The last mail I got was on SG-04
(I guess if I popped 5, then I’d have one more)
This was from “C” to O’Malley, her Doctor,
and it tells us about an event that had shocked her.
It gives us her reasons, and it tells us too
that “C” is none other than Cindy Lou Who!
So to sum up the plot, here is THING 9,
let’s see if I finish before I lose my mind:
- get gnomes into homes, which start taking snaps
- note items to steal: make lists and make maps
- dress up like Santy and on Christmas Eve
break into houses, to steal and to thieve,
but if it’s not on the list don’t take, leave,
and if you meet kids, just make them believe - When you get loot, bring it in (don’t just dump it)
and, above all, avoid Mount Crumpit! - the reason behind it? Ruin Christmas, BOO-HOO!
Finish off what the Grinch never managed to do.
And now for THING 10, who is the crook?
It is Cindy Lou Who (she appears in a book)
and it seems she is anxious around this time of year
as this plot came out of her Christmas-time fear.
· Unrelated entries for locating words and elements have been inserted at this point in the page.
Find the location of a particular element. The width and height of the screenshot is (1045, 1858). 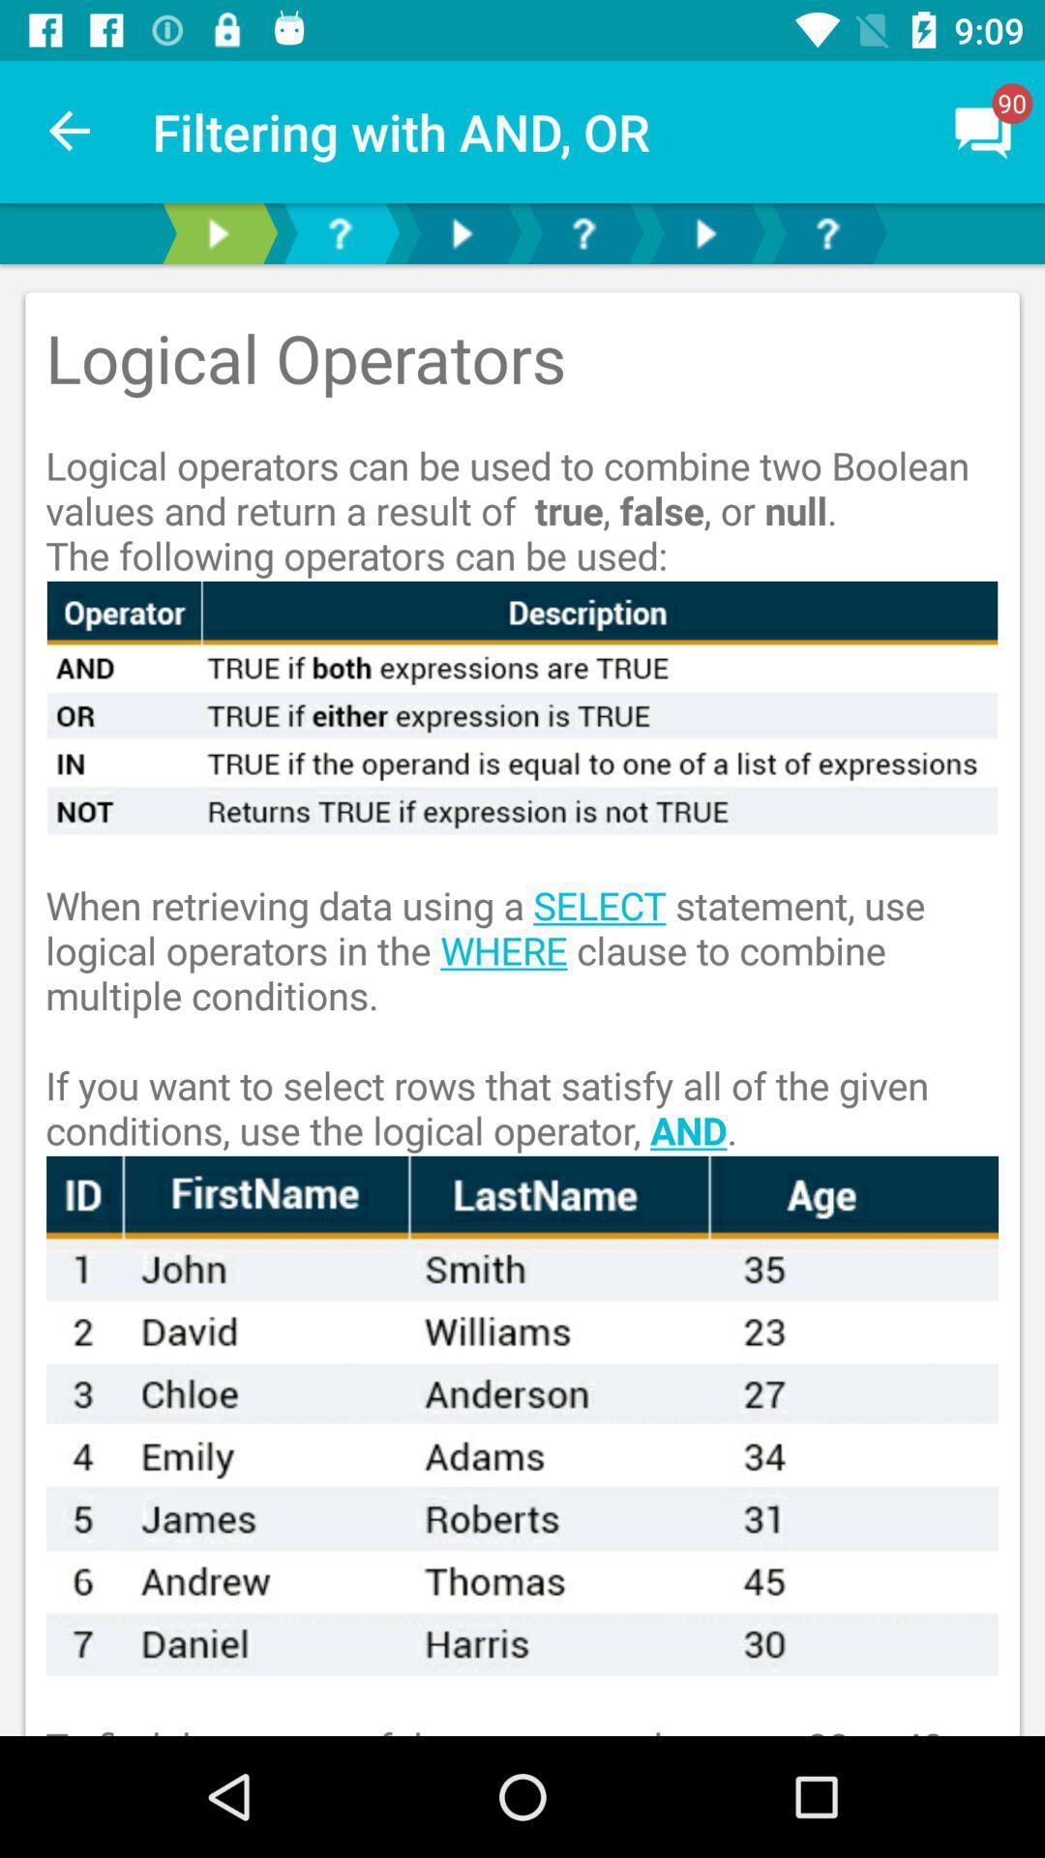

item to the left of filtering with and is located at coordinates (70, 131).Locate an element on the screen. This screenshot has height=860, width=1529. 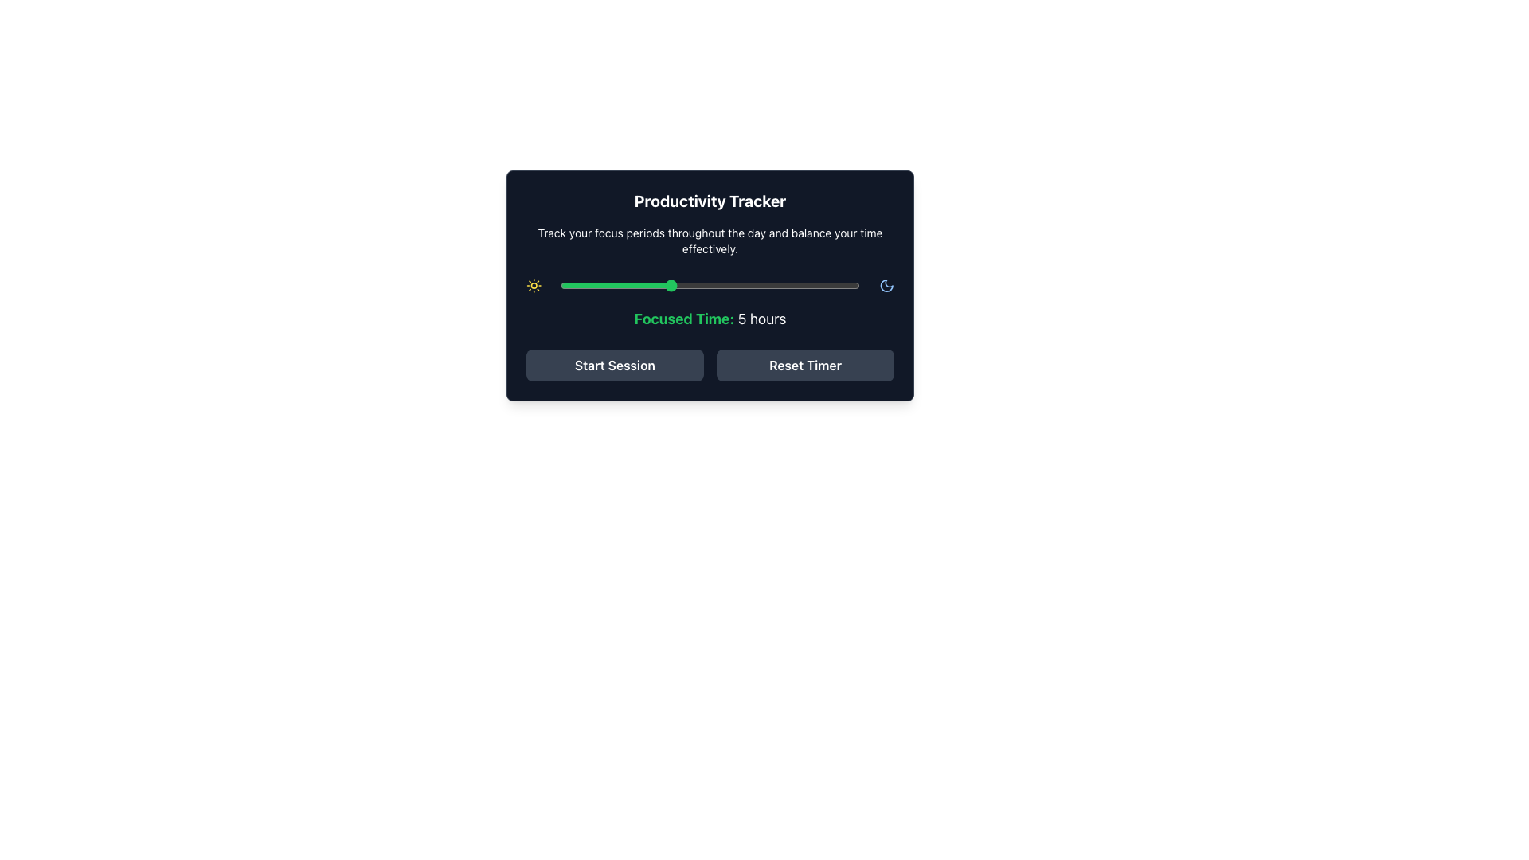
the focus duration is located at coordinates (561, 284). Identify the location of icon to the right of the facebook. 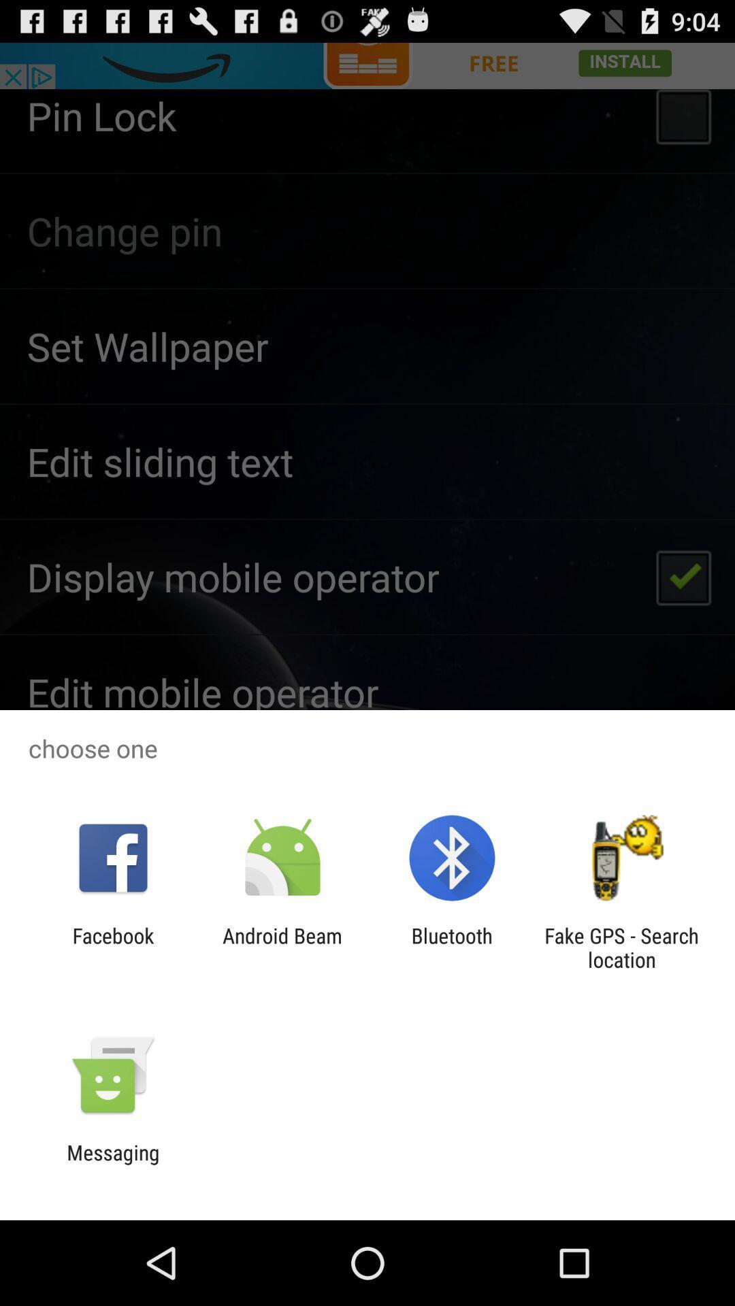
(282, 947).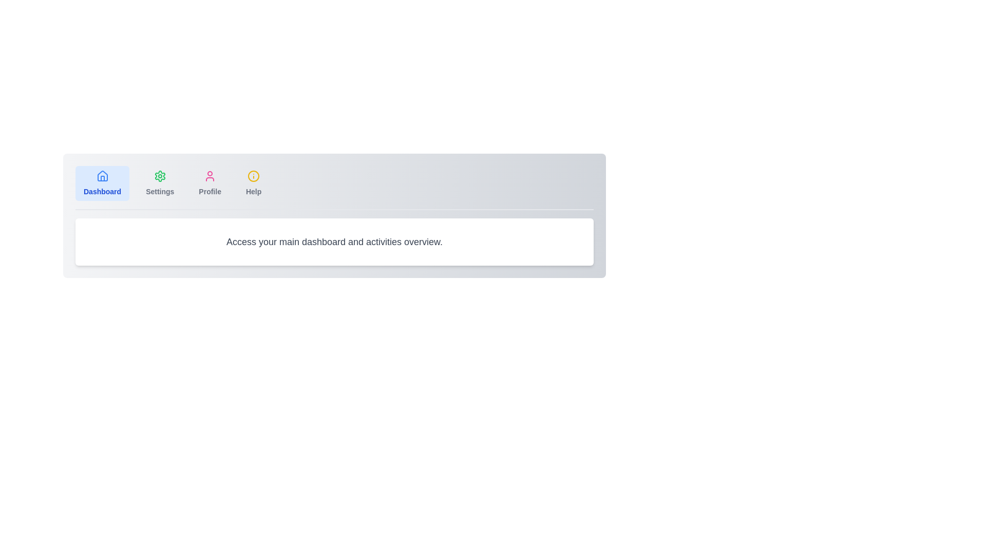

She once met The Grinch, and decided “How lame!
I’ll do it right, I won’t do it the same!”
Oh my word that was tricky and took lots of time,
but I learnt a lot and can now end this … word-sound-matching game.
I finally got into SG-05. I found the correct return address by looking at the copy of sgstatd that was in the firmware, rather than the version I compiled myself. Obvious in retrospect! No, I’m not going to make that rhyme.